Put the stretch from the line containing "FAQ (134, 782)" through the last of the rows into a numbered list, leaving out blank lines.

_Material supplied_.
-=-=-=-=-
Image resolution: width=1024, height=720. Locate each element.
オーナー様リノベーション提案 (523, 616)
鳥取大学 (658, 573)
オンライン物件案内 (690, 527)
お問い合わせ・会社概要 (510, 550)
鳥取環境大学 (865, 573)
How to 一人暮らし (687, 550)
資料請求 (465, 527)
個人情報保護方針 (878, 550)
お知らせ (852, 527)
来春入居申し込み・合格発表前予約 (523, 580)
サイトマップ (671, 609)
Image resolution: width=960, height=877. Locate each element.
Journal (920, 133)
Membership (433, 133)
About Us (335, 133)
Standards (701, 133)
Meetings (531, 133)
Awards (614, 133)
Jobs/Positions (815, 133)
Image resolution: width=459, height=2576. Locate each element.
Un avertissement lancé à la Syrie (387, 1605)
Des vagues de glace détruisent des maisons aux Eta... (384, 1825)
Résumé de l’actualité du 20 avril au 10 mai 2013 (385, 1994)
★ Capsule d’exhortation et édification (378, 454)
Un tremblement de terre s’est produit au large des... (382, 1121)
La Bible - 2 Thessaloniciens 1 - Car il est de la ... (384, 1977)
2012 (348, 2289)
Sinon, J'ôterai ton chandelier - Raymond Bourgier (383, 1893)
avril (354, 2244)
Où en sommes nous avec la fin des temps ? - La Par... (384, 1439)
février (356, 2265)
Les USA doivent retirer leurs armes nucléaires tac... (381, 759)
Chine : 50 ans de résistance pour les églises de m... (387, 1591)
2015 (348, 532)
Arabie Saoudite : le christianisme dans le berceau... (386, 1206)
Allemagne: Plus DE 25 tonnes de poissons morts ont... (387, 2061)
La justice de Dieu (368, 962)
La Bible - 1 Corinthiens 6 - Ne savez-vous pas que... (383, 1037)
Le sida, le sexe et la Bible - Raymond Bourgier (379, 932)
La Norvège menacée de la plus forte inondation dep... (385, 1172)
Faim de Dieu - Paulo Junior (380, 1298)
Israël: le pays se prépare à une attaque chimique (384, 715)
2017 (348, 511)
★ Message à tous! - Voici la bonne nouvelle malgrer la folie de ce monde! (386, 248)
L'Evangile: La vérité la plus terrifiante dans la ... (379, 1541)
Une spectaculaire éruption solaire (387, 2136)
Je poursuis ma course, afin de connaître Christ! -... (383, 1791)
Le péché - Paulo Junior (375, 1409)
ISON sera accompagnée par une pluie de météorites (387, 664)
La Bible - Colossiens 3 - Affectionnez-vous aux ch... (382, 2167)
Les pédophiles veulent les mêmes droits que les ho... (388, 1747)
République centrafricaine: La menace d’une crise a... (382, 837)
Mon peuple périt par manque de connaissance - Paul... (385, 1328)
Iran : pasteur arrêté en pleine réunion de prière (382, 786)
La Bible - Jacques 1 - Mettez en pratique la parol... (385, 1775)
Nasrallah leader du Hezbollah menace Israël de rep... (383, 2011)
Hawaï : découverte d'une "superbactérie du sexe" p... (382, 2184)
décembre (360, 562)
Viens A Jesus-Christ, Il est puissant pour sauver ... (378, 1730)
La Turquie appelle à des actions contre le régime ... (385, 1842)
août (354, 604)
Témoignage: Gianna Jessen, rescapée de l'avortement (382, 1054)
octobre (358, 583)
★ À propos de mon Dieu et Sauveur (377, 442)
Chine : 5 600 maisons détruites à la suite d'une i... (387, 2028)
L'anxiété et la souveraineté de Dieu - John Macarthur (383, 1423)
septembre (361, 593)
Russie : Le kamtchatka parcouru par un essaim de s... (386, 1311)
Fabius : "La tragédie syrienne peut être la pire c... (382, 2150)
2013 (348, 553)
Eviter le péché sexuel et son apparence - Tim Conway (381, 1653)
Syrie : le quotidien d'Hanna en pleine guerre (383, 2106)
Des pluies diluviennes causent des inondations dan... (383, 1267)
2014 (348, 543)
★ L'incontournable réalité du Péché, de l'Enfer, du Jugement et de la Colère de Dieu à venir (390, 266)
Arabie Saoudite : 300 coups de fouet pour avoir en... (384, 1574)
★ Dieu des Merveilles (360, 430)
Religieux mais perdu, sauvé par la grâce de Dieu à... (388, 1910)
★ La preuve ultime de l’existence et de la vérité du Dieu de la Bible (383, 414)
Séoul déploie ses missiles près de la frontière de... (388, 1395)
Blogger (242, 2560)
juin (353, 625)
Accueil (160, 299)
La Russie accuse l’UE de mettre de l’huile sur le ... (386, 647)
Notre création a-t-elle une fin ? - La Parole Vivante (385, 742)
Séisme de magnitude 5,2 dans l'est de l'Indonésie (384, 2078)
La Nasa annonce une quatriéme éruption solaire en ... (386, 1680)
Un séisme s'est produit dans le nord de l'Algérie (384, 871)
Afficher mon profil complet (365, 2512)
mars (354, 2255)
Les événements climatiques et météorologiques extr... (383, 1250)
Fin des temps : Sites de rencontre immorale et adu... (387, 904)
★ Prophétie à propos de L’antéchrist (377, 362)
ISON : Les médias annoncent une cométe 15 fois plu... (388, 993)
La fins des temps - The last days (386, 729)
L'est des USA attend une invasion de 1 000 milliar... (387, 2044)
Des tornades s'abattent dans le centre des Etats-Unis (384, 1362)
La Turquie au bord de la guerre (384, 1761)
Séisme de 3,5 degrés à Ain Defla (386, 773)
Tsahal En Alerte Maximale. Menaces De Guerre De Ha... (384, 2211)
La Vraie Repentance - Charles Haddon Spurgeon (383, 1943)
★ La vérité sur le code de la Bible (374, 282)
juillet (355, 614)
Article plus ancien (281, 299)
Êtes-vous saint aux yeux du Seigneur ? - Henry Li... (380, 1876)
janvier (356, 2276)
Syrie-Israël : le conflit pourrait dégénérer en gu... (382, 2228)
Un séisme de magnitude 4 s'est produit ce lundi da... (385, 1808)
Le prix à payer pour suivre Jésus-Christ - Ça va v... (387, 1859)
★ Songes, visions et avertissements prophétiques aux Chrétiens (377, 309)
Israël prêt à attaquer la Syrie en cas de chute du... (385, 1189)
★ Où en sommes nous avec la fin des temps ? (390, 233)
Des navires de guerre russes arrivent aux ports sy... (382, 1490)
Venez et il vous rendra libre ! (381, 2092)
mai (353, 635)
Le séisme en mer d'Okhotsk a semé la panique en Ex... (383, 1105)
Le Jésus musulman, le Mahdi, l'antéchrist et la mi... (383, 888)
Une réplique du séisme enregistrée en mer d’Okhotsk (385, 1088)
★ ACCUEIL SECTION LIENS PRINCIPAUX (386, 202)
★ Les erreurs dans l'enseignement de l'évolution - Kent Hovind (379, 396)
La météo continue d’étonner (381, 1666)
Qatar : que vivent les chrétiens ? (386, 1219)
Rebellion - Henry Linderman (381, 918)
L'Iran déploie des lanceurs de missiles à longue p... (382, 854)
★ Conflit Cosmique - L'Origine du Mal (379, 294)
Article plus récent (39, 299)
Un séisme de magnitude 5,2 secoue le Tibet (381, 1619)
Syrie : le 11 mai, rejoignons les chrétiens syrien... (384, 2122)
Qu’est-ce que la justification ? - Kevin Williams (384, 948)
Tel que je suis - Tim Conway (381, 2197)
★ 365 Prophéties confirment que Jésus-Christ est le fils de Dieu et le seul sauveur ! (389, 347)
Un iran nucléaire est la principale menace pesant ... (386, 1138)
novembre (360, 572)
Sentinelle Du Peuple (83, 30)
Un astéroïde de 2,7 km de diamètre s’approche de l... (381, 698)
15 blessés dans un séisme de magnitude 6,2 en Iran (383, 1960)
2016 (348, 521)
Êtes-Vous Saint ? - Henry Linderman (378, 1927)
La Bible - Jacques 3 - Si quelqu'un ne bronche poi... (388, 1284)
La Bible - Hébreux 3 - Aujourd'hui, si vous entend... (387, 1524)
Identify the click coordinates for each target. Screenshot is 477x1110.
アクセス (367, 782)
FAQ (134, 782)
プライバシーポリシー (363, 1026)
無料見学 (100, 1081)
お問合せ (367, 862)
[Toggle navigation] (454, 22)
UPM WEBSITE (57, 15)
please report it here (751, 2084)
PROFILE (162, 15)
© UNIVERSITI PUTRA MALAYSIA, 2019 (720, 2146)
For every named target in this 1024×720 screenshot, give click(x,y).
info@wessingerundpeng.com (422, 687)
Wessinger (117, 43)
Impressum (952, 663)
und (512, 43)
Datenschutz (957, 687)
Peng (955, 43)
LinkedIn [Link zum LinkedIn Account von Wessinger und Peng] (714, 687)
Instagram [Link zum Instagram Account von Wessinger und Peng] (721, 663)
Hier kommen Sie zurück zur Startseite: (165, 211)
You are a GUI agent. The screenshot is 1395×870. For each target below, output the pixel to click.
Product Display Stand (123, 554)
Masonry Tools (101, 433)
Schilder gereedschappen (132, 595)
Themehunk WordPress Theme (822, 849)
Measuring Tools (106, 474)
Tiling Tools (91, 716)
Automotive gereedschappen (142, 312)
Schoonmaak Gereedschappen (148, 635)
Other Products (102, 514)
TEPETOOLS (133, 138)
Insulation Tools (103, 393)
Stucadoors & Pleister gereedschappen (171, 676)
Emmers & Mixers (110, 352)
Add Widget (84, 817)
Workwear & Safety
-=-=-=-=-
_Result of the task_.
1. FAQ (134, 782)
2. プライバシーポリシー (363, 1026)
3. 無料見学 (100, 1081)
4. お問合せ (367, 862)
5. [Toggle navigation] (454, 22)
6. UPM WEBSITE (57, 15)
7. please report it here (751, 2084)
8. PROFILE (162, 15)
9. © UNIVERSITI PUTRA MALAYSIA, 2019 (720, 2146)
10. For every named target in this 1024×720 screenshot, give click(x,y).
11. info@wessingerundpeng.com (422, 687)
12. Wessinger (117, 43)
13. Impressum (952, 663)
14. und (512, 43)
15. Datenschutz (957, 687)
16. Peng (955, 43)
17. LinkedIn [Link zum LinkedIn Account von Wessinger und Peng] (714, 687)
18. Instagram [Link zum Instagram Account von Wessinger und Peng] (721, 663)
19. Hier kommen Sie zurück zur Startseite: (165, 211)
20. You are a GUI agent. The screenshot is 1395×870. For each target below, output the pixel to click.
21. Product Display Stand (123, 554)
22. Masonry Tools (101, 433)
23. Schilder gereedschappen (132, 595)
24. Themehunk WordPress Theme (822, 849)
25. Measuring Tools (106, 474)
26. Tiling Tools (91, 716)
27. Automotive gereedschappen (142, 312)
28. Schoonmaak Gereedschappen (148, 635)
29. Other Products (102, 514)
30. TEPETOOLS (133, 138)
31. Insulation Tools (103, 393)
32. Stucadoors & Pleister gereedschappen (171, 676)
33. Emmers & Mixers (110, 352)
34. Add Widget (84, 817)
35. Workwear & Safety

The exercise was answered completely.